Assignment
Return exactly the lines that run from the one containing "At what coordinates should I click to accomplish: Open the" to the end of the entries, with both ends included.

====== Records shown

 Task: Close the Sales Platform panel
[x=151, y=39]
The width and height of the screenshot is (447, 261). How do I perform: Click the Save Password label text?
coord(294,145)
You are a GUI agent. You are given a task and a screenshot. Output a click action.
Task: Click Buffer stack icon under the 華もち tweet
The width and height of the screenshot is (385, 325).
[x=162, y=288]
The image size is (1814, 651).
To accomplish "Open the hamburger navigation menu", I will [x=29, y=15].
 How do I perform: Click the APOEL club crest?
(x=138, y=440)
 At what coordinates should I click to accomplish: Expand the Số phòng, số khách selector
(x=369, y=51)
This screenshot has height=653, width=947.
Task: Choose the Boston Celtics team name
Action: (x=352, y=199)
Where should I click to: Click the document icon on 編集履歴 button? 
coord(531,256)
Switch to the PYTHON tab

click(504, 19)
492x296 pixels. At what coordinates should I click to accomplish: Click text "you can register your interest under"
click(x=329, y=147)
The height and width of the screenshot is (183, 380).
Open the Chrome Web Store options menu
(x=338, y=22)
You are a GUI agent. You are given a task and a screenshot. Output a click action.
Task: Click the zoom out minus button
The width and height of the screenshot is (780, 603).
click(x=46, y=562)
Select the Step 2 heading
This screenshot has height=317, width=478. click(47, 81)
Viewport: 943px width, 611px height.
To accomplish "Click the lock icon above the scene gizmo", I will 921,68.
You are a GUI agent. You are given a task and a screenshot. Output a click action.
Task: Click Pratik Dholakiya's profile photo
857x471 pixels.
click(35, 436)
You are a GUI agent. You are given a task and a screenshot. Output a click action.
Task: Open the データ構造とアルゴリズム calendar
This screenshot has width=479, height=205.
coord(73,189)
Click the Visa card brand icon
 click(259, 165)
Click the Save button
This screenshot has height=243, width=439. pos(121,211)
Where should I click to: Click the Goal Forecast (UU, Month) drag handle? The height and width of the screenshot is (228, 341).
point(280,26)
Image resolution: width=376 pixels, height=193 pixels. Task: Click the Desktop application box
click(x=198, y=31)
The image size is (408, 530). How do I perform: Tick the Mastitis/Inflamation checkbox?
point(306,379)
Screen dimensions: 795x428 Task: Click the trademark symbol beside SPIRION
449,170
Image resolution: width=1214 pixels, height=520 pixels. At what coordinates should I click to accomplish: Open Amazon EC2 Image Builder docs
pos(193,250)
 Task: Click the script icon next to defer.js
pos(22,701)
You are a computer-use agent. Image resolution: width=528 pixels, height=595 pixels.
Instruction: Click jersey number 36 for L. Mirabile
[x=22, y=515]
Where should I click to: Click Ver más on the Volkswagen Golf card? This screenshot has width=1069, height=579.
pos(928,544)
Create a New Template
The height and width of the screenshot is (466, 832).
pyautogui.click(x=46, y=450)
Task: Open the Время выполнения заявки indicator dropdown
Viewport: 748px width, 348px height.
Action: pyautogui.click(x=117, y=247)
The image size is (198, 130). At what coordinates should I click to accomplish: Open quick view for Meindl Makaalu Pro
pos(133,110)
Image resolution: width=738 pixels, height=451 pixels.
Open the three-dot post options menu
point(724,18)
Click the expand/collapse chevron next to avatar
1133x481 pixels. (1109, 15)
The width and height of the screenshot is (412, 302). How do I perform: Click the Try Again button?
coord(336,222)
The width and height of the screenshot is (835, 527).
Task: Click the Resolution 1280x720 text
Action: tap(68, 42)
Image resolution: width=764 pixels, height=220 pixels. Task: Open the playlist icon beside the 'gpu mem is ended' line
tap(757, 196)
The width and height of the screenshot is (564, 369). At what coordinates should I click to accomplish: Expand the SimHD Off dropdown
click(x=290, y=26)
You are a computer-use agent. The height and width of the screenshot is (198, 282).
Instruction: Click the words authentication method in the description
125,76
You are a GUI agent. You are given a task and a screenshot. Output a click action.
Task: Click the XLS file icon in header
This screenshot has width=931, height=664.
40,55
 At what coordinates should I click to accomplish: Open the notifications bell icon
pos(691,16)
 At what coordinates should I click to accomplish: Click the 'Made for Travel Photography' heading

============

Task result
 At what coordinates should I click to accomplish: Open the notifications bell icon
pos(691,16)
 At what coordinates should I click to accomplish: Click the 'Made for Travel Photography' heading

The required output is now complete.